Pennsylvania, USA- Researchers at the University of Pennslyvania have found that the oral microbiome is affected by diabetes, causing a shift to increase its pathogenicity. The research was published in the journal Cell Host & Microbe and it showed that the oral microbiome of mice with diabetes shifted and the change was associated with increased inflammation and bone loss.

Dana Graves, senior author on the new study and vice dean of scholarship and research at Penn's School of Dental Medicine said that up until now there had been no concrete evidence that diabetes affects the oral microbiome and studies that had been done were not fully accurate. 

Four years ago, the European Federation of Periodontology and the American Academy of Periodontology issued a report saying there is no imperative evidence that diabetes is directly linked to changes in the oral microbiome. Graves and his colleagues were skeptical and decided to pursue the question using a mouse model that mimics Type 2 diabetes. She argued that the appropriate study hadn't been done yet so she decided that they would do the appropriate study. 

Graves co-authored the study with Kyle Bittinger of the Children's Hospital of Philadelphia, who helped with microbiome analysis, along with E Xiao from Peking University, who was the first author, and co-authors from the University of São Paulo, Sichuan University, the Federal University of Minas Gerais and the University of Capinas. The authors worked with Daniel Beiting of Penn Vet's Center for Host-Microbial Interactions and did the bone-loss measurements at the Penn Center for Musculoskeletal Diseases.

The researchers began their study by looking at the oral microbiome of diabetic mice compared to healthy mice. They found that the diabetic mice had a similar oral microbiome to the healthy mice when they were sampled prior to developing high blood sugar levels, or hyperglycemia. But, once they were hyperglycemic, their microbiome became distinct from the healthy mice, with a less diverse community of bacteria. 

They also noticed that the diabetic mice had peridontitis and a loss of bone supporting the teeth with increased levels of 1L-17, which is a signaling molecule important in immune response and inflammation. 

There was an association between changes in the oral microbiome and periodontitis but it didn't prove that the microbial changes were responsible for disease, the researchers found. To drill in on the connection, they transferred microorganisms from the diabetic mice to normal germ-free mice, animals that have been raised without being exposed to any microbes.
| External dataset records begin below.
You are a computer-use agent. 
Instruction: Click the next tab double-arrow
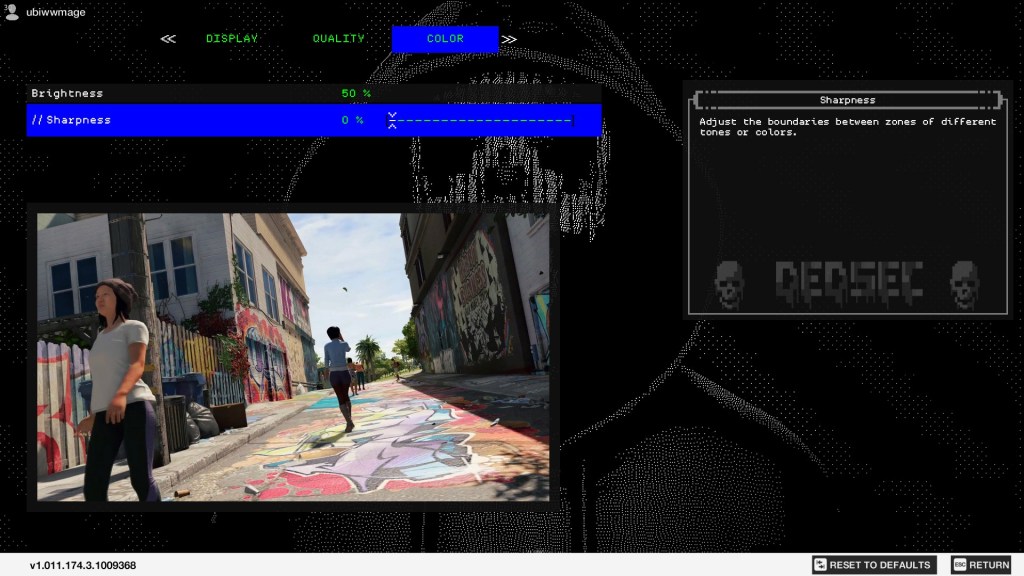(x=510, y=39)
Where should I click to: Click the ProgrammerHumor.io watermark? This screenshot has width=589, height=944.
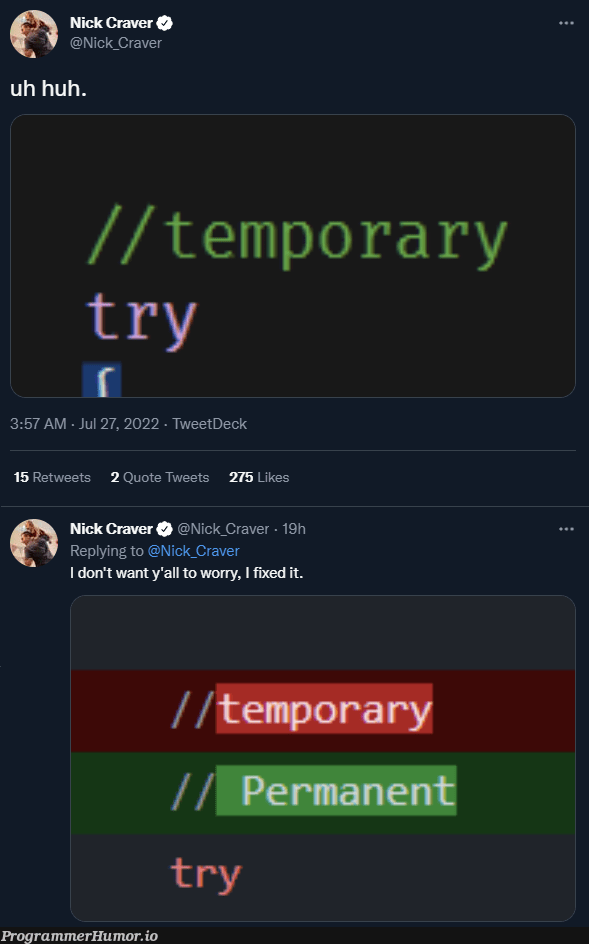[79, 936]
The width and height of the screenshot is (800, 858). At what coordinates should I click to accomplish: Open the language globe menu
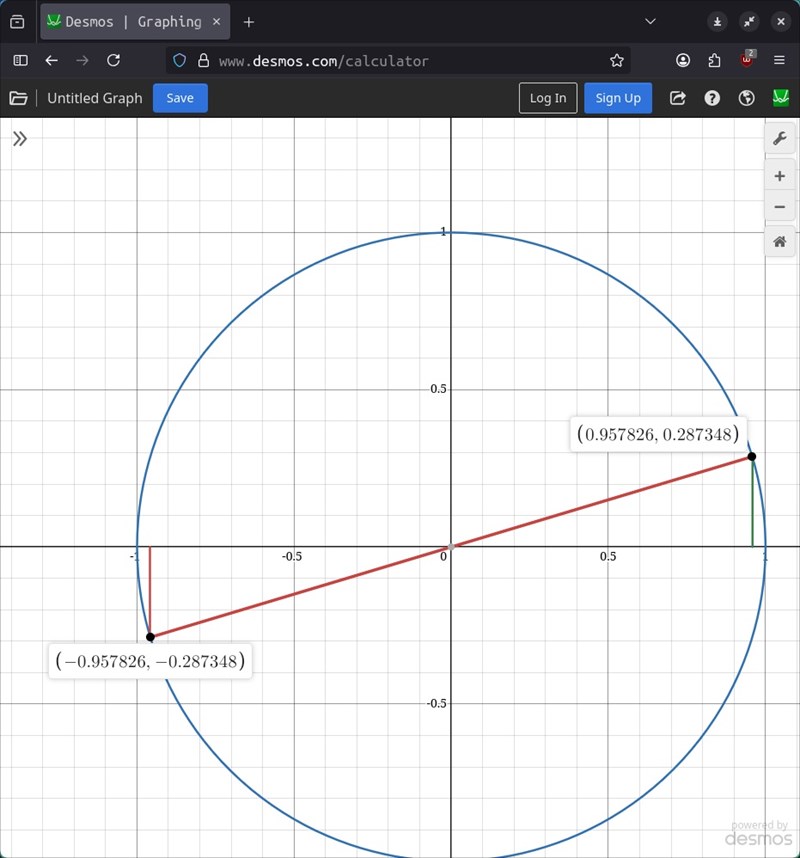746,98
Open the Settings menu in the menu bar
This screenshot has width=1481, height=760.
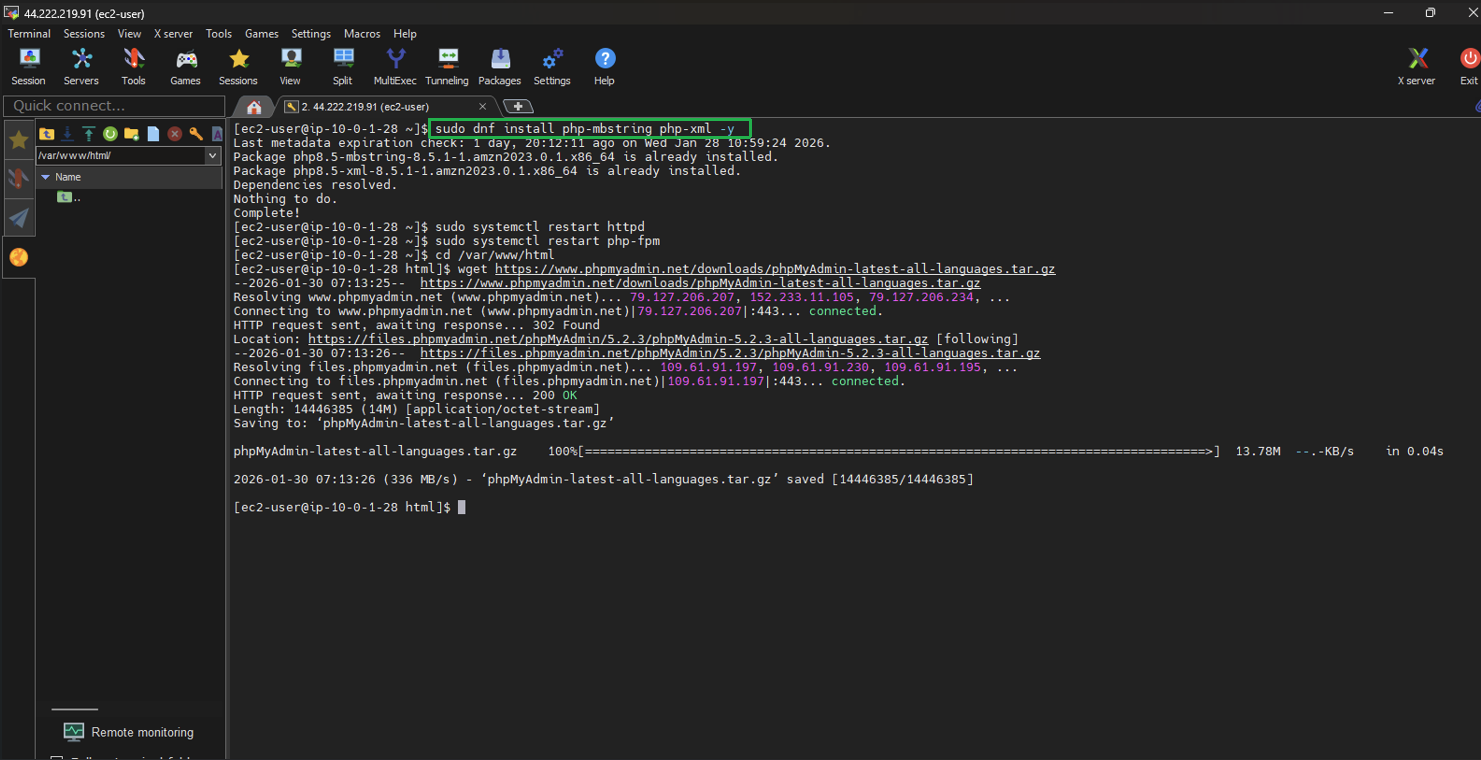tap(310, 33)
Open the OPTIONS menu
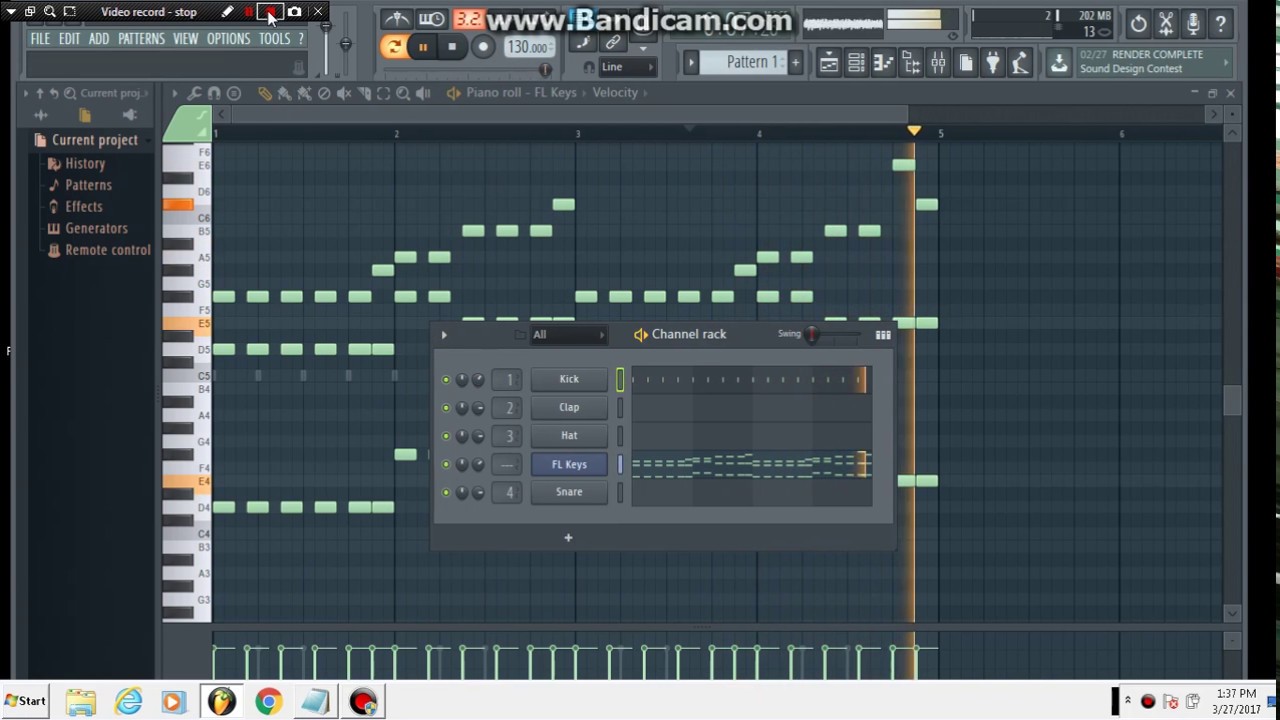Screen dimensions: 1280x720 click(228, 39)
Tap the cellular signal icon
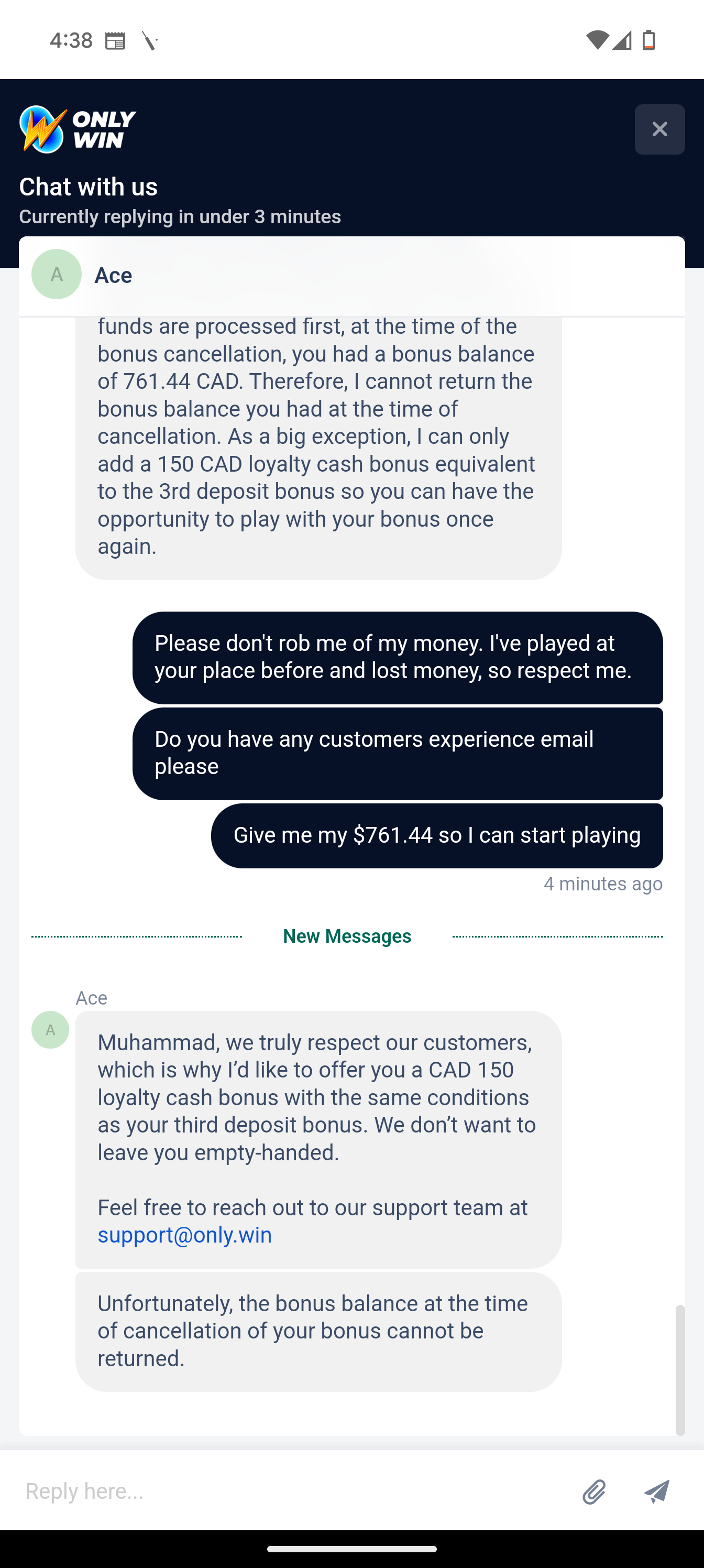The height and width of the screenshot is (1568, 704). click(622, 40)
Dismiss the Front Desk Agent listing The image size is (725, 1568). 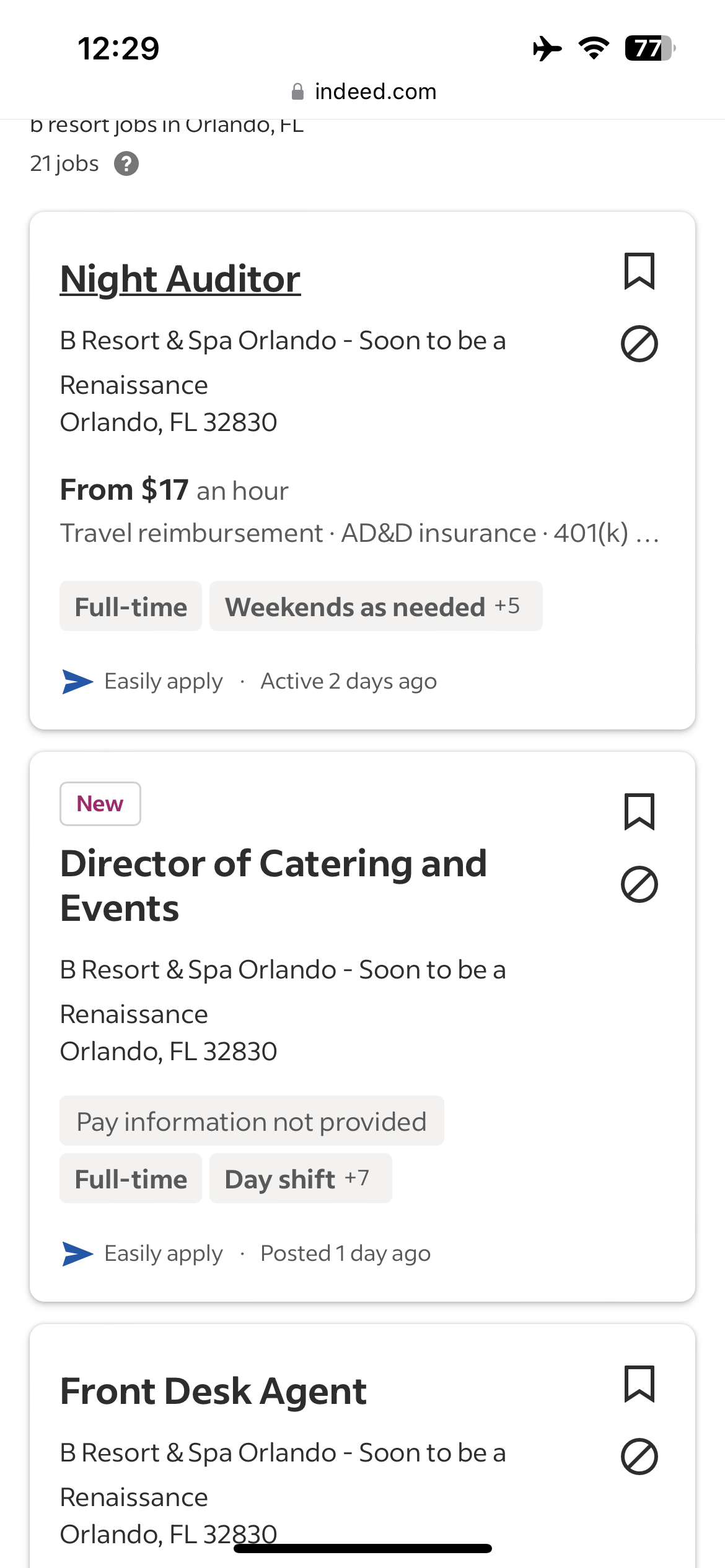(639, 1457)
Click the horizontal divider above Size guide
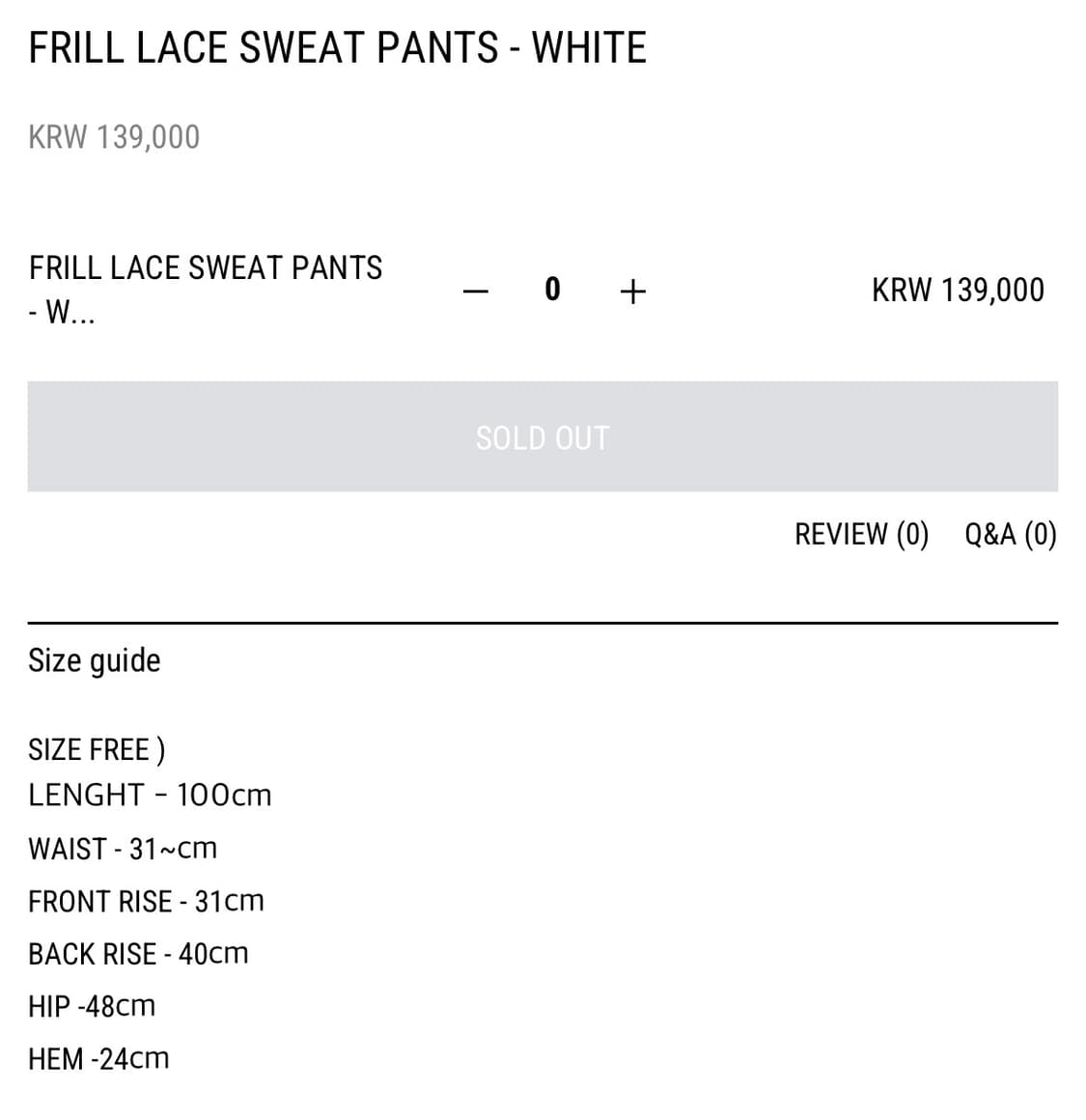1086x1120 pixels. pyautogui.click(x=543, y=623)
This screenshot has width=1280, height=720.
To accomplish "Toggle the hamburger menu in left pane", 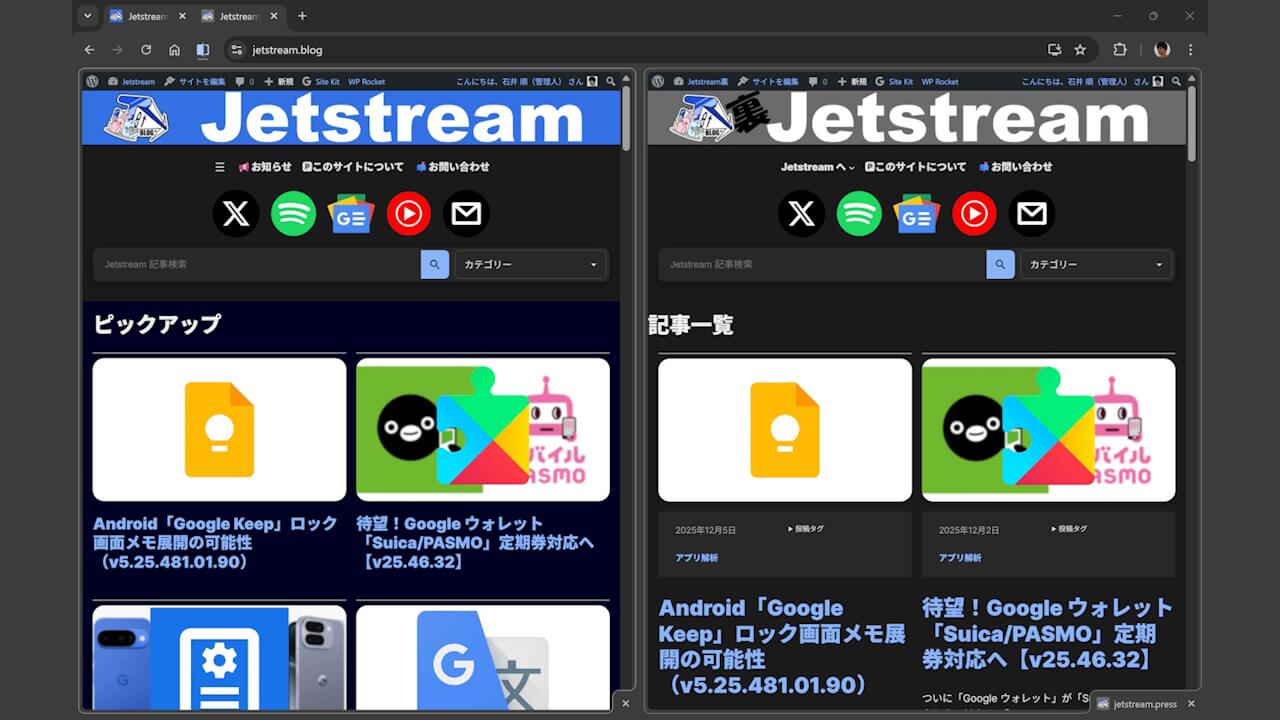I will point(220,167).
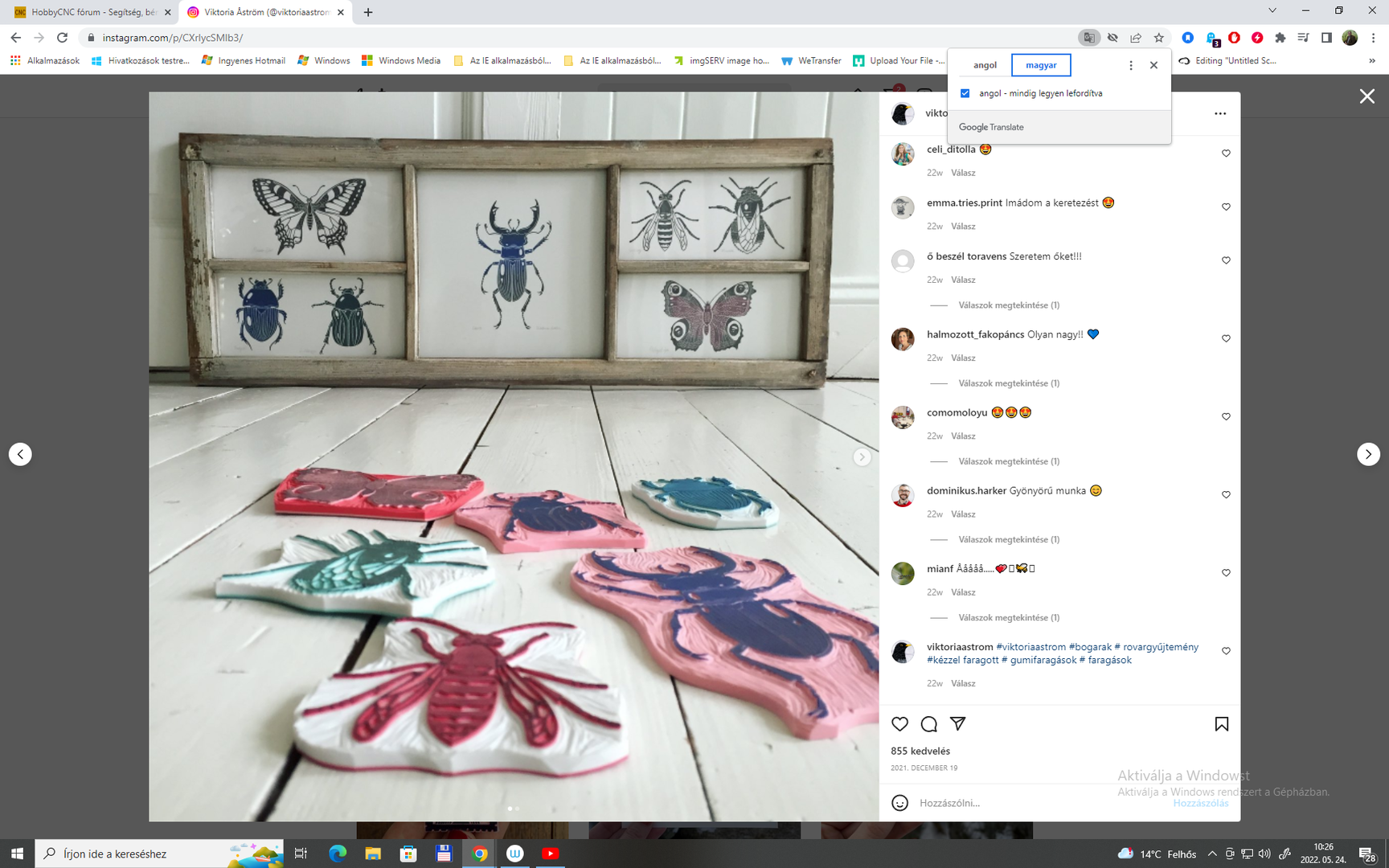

The recipient mice also developed bone loss. A micro-CT scan showed they had 42 percent less bone than mice that had received a microbial transfer from normal mice. Markers of inflammation also went up in the recipients of the diabetic oral microbiome.

Graves said that they were able to induce the rapid bone loss characteristic of the diabetic group into a normal group of animals simply by transferring the oral microbiome.

Now that Graves and collegues knew that the microbiome was causing the peridontitis they wanted to know how. They had a feeling that inflammatory cytokines, specficially IL-17, played a role, they repeated the microbiome transfer experiments but this time they injected the diabetic donors with an anti IL-17 antibody prior to the transfer. Mice that received microbiomes from the treated diabetic mice had much less severe bone loss compared to mice that received a microbiome transfer from untreated mice. 

The findings undeniably show that diabetes-induced changes in the oral microbiome cause inflammatory changes that enhance bone loss in periodontitis, the authors wrote.

Even though IL-17 was effective at reducing bone loss in the mice it is unlikely to be a reasonable therapeutic strategy in humans due to its key role in immune protection. Though IL-17 treatment was effective at reducing bone loss in the mice, it is unlikely to be a reasonable therapeutic strategy in humans due to its key role in immune protection. But Graves mentioned that the study highlights the importance for people with diabetes of controlling blood sugar and practicing good oral hygiene.

Diabetes is one of the diseases that is most closely linked to peridontal disease and the risk can be substantially improved by good glycemic control, along with having good oral hygiene, said Graves.